(Items from a data source)
——————

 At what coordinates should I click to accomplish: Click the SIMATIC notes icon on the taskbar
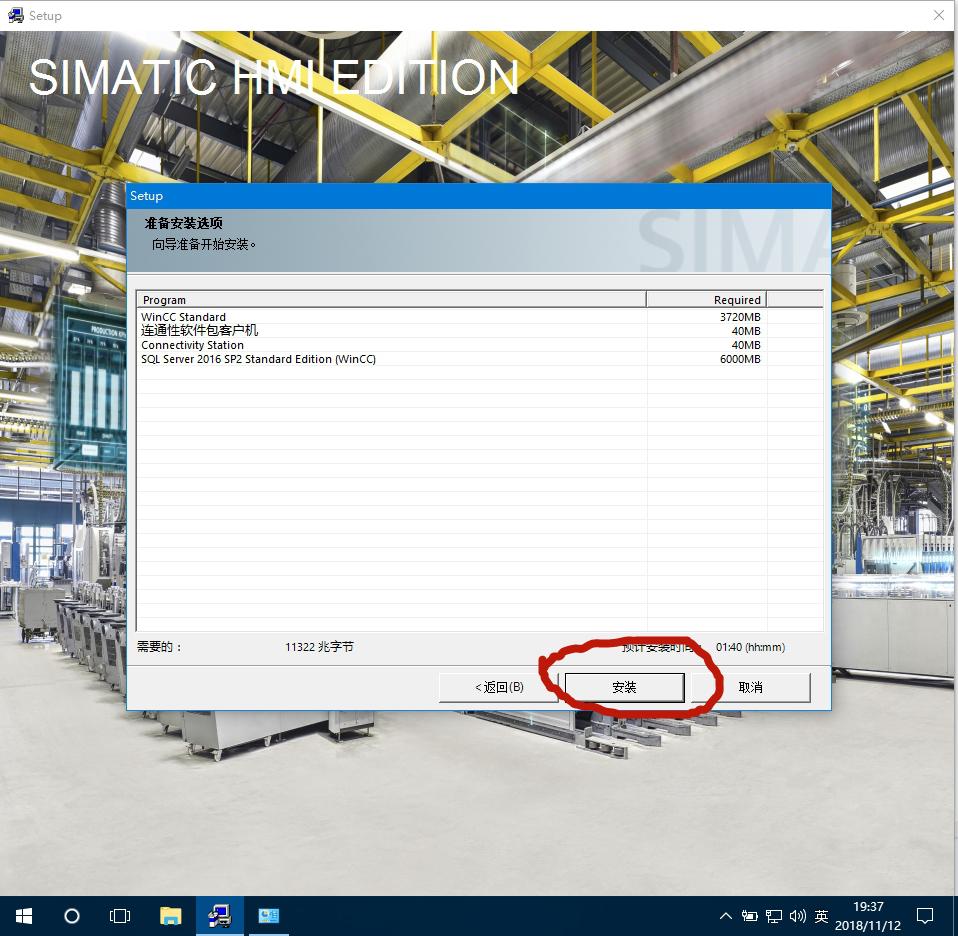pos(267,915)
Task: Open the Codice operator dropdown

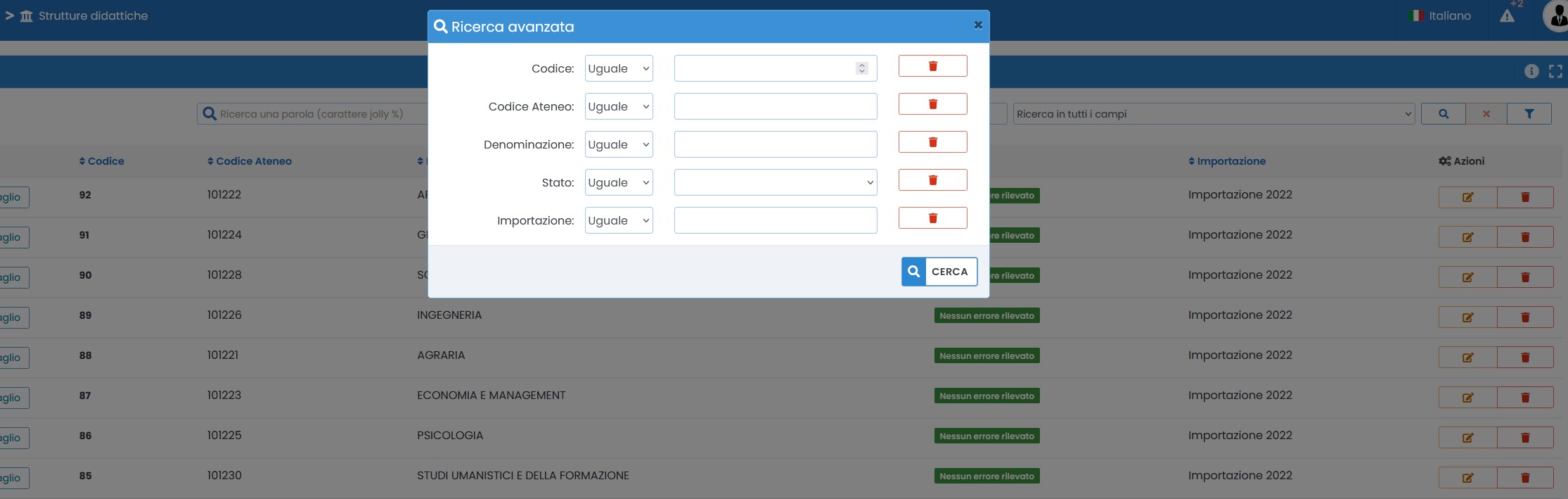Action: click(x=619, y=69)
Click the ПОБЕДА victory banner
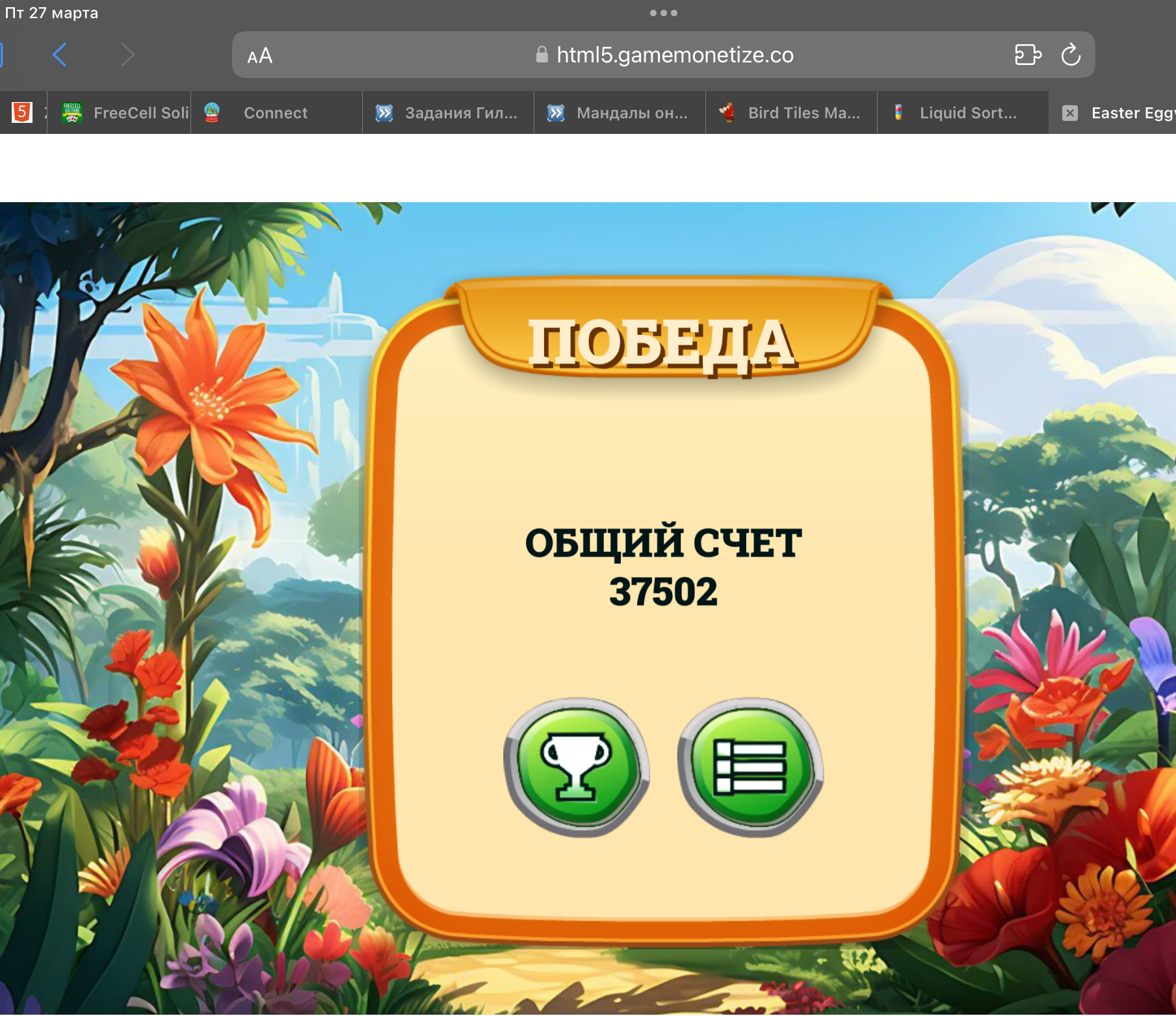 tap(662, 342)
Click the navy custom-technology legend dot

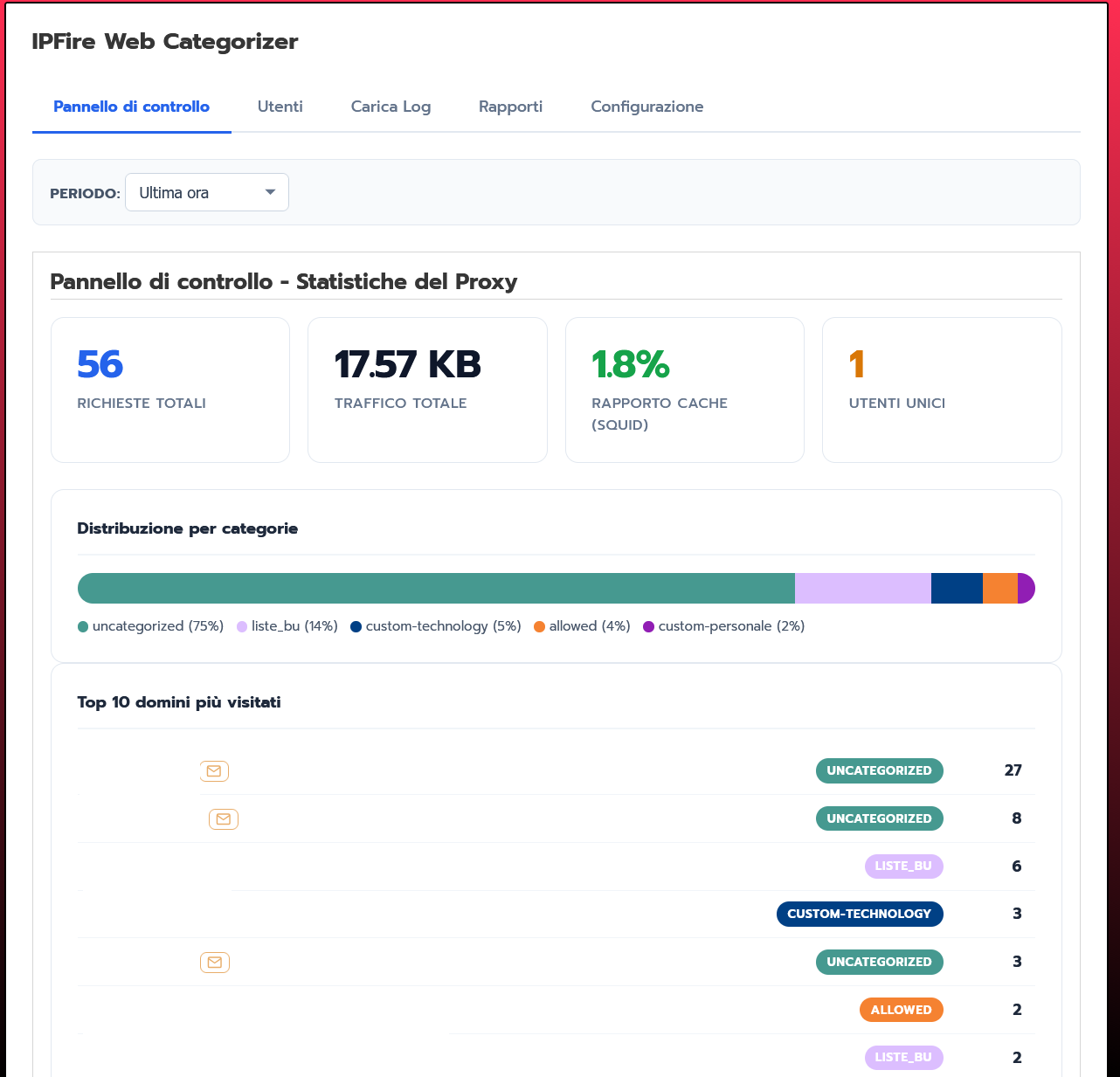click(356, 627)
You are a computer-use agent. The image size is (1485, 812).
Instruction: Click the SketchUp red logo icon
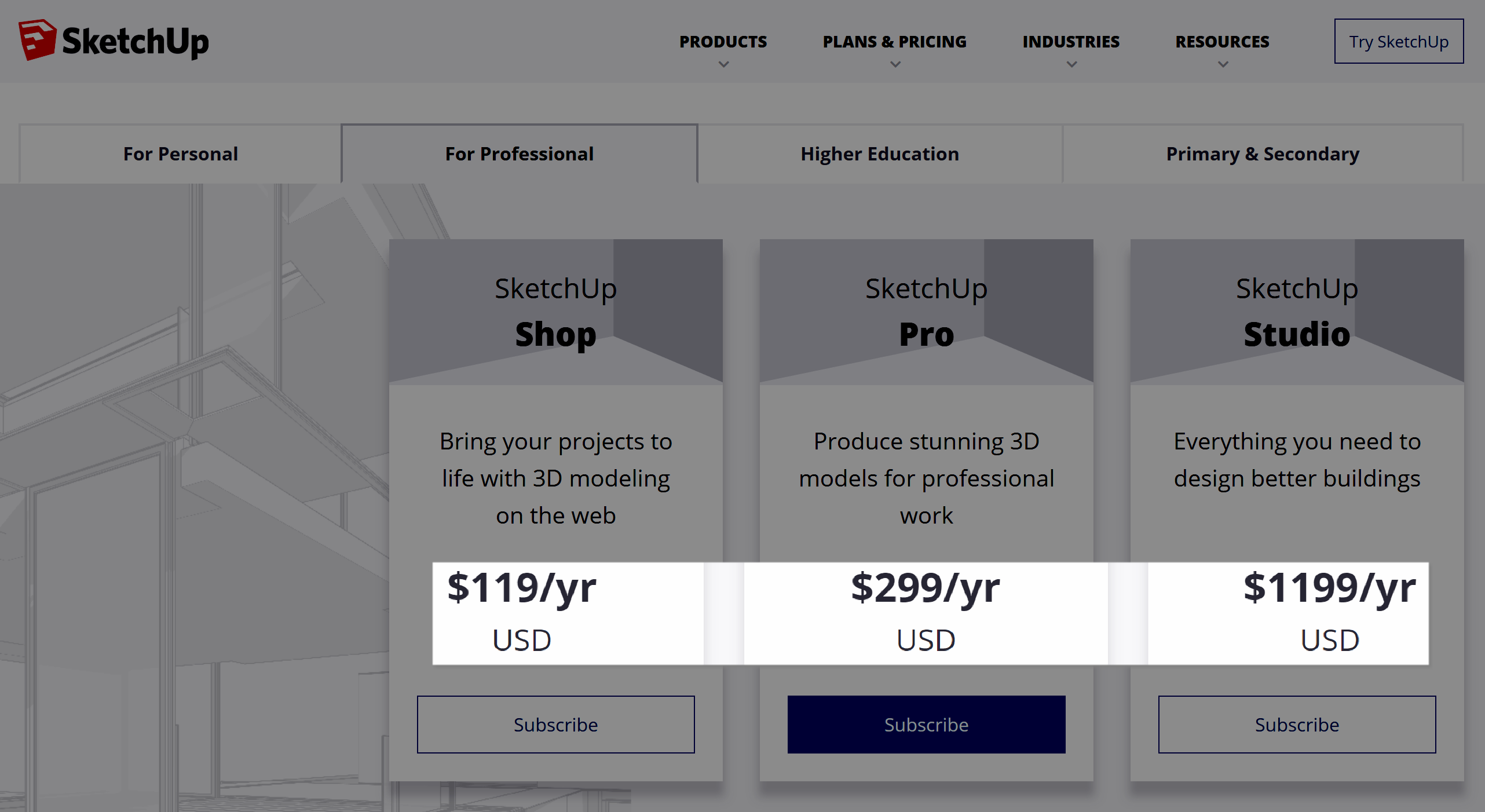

——————

§ Aim of the exercise
Copy every record above exactly as written, but leave out the pictures.

§ The completed task
 At what coordinates should I click to accomplish: Click the SIMATIC notes icon on the taskbar
pos(267,915)
Task: Open the Codice operator dropdown

Action: click(x=619, y=69)
Click the ПОБЕДА victory banner
 tap(662, 342)
Click the navy custom-technology legend dot

click(356, 627)
You are a computer-use agent. The image size is (1485, 812).
Instruction: Click the SketchUp red logo icon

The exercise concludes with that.